Types of parallelism:
- Task based: do different operations in parallel
- e.g. multiply/add
- e.g. GNU Make (running subtasks in parallel)
- Suitable for multi-core CPU or networks of computers
- Data based: same operations in lock step on different data in parallel
- e.g. image ops on all pixels in an image simultaneously
- Suitable for GPUs
Latency vs Throughput:
- Latency oriented
- Get each result with minimum delay
- Get first result ASAP, even if it slows getting all results
- Throughput oriented
- Get all results back with minimum delay
- Doesn't matter how long to get each result, so long as total time is short as possible
- Large cache to speed up memory access
- Temporal/Spatial locality, Working sets (likely to use same value from
memory again, likely to use value close to used value from memory)
- Ensure each operation has smallest probability of fetching from slow memory
- May be a good idea to pre-fetch data
- Temporal/Spatial locality, Working sets (likely to use same value from
memory again, likely to use value close to used value from memory)
- Complex control units
- Short pipelines, Branch prediction, Data forwarding
- Make each instruction finish ASAP with minimal pipeline stalls
- Short pipelines, Branch prediction, Data forwarding
- Complex, energy expensive ALUs
- Large complex transistor arrangements
- Minimise no. of clock cycles per operation, get result ASAP
- Large complex transistor arrangements
- Small caches
- For staging data
- Get blocks of data for groups of threads to work on
- Avoids separate fetches from each thread
- Not for temporally/spatially located data
- For staging data
- Simple control units
- No branch prediction or data forwarding
- Control shared by multiple threads working on different data
- Simple energy efficient ALU
- Long pipeline
- Large no. of cycles per operation, heavily pipelined
- Long wait for 1st result (filling the pipeline), following results come quickly
- Requires large no. of threads to keep processor occupied
- Conceptually, host CPU and GPU are separate devices, connected by
communication path
- Need to generate separate code for each device. Nvidia compiler for CUDA "nvcc"

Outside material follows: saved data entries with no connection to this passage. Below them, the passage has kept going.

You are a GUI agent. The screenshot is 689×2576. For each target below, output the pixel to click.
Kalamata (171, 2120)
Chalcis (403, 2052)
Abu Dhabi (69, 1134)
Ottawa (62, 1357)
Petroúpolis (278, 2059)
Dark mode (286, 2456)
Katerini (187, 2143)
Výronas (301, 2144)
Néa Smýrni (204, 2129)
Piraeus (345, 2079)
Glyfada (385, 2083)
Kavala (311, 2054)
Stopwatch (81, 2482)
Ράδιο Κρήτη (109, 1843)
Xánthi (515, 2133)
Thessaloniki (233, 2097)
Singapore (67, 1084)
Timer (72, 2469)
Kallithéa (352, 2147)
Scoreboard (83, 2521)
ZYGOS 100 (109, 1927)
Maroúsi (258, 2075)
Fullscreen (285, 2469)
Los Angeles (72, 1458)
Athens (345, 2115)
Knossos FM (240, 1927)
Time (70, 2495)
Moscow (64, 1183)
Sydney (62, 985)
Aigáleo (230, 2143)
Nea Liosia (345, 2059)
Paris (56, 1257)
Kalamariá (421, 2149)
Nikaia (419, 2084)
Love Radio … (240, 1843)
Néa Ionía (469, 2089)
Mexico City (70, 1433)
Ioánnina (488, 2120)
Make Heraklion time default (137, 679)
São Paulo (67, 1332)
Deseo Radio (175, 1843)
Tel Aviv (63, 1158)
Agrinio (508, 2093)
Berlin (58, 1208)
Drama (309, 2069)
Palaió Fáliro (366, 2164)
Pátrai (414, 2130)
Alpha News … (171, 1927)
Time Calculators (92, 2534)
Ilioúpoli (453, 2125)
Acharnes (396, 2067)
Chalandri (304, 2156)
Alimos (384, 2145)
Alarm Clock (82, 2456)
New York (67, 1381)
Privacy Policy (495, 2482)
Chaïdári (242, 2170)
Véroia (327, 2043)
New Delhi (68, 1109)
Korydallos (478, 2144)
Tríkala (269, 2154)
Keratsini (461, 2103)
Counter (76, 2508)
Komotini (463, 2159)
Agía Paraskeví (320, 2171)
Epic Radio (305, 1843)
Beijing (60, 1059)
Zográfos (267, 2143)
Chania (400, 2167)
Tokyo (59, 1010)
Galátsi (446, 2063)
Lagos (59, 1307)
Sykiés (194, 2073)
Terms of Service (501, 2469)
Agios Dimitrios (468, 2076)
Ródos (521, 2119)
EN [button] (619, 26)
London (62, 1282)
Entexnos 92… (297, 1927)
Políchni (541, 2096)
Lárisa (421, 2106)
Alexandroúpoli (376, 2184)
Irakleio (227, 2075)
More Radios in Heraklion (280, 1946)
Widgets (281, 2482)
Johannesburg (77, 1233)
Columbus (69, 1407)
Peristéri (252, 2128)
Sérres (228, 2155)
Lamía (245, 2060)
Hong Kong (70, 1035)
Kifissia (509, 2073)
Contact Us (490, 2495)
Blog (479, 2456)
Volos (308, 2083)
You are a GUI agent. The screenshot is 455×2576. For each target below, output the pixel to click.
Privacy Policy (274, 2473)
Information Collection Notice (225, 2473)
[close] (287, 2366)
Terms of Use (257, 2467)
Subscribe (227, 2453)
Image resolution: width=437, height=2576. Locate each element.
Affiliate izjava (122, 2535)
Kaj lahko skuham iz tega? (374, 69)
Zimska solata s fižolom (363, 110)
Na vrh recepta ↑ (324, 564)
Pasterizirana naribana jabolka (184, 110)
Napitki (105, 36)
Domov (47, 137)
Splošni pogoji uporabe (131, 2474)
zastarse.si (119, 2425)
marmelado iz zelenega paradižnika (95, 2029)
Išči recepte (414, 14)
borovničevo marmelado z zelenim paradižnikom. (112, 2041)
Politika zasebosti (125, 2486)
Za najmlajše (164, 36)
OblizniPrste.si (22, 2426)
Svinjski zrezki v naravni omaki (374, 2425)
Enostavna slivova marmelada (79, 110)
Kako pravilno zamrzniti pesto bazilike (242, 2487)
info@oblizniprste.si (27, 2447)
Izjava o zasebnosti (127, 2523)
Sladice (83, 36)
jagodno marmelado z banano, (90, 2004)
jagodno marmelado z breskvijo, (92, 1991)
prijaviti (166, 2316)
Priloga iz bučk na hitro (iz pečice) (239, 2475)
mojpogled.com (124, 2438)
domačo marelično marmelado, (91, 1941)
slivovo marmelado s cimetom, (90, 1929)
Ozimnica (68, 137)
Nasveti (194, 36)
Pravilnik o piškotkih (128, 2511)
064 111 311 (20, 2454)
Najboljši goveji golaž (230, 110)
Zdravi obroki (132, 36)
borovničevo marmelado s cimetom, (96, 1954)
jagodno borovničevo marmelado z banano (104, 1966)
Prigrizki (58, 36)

- nvcc takes C/C++ with Nvidia extensions, separates and compiles GPU code itself, passes host code to host for compilation
- Result binary contains host and device binary, downloaded to device from host when run
- Have to identify if function runs on host, device or both. Identify where it's
callable from:
- Host:
__host__ void f(...)
- Default, can be omitted
- Callable from host only
- Device:
__global__ void f(...)
- Special functions called kernel functions
- Callable from host only, how host gets code to run on GPU
- Device:
__device__ void f(...)
- Callable from device only, helper functions to kernel functions and other GPU functions
- Both:
__host__ __device__ void f(...)
- Generates host and device function, same code can run on both. Host/device cannot call other version
- Host:
- When calling kernel function, specify how threads are organised to execute it
- Every thread executes same kernel function
- Different GPU devices can support different no. of threads
- Making thread structure uniform would sacrifice potential computing power
-
Don't want fixed no. of threads to dictate size of largest vector we can add
-
Don't want to change code to run on different GPU with different thread count
-
Want to be able to organise threads to co-locate groups of threads on sets of processing units, taking advantage of shared caches and synchronisation facilities.
-
Nvidia GPUs organise threads into hierarchical structure
- A Grid is a collection of Blocks
- A Block is a collection of Threads
- A Thread is execution of a kernel on a single processing unit
There is the concept of a warp:
- A set of tightly related threads, must execute fully in lock step with each other
- Not part of the CUDA spec, but a feature of all Nvidia GPUs in low level hardware design
- No. of threads in a warp is a feature of GPU but current GPUs mostly 32
- Low level basis of thread scheduling on a GPU. If a thread is scheduled to execute, so must all other threads in warp
- Executing same instructions in lock step, all threads in warp have same instruction exec timing
- A block can have between 1 and max block size no. of threads for GPU. Is high-level basis for thread scheduling
- Because of warps, block size should be multiple of warp size, otherwise blocks are padded with remaining threads from a warp and many are wasted
- Grids have a large no. of blocks, more than can be executed at once
- Grid = whole problem divided into bitesize blocks
- (Missing notes)
(Missing notes)
- Latency: time from start to end of task
- Work: measure of work to do, i.e. FLOPS, num images processed
- Throughput: work done per time unit
- Speedup: improvement in speed from using 1 computational unit to
P
computational unitsS(p) = T1 / Tp
whereT1
is time taken for one computational unit andTp
is time taken forp
computational units- Perfect linear speedup:
S(p) = p
- Means that for every computational unit we add, we get an extra
T1
boost to work done in a time unit
- Means that for every computational unit we add, we get an extra
- Efficiency: ratio of
S(p) : p
E(p) = T1 / (Tp * p) = S(p) / p
- Measures how well computational units are contributing to latency/throughput
- Perfect linear efficiency:
E(p) = 1
T1 = Tser + Tper
whereT1
is time spent using 1 computational unitTser
is time spent doing non-parallelizable workTpar
is time spent doing parallelizable work
- Therefore, using
p
computational units gives us:Tp = Tser + (Tpar / S(p))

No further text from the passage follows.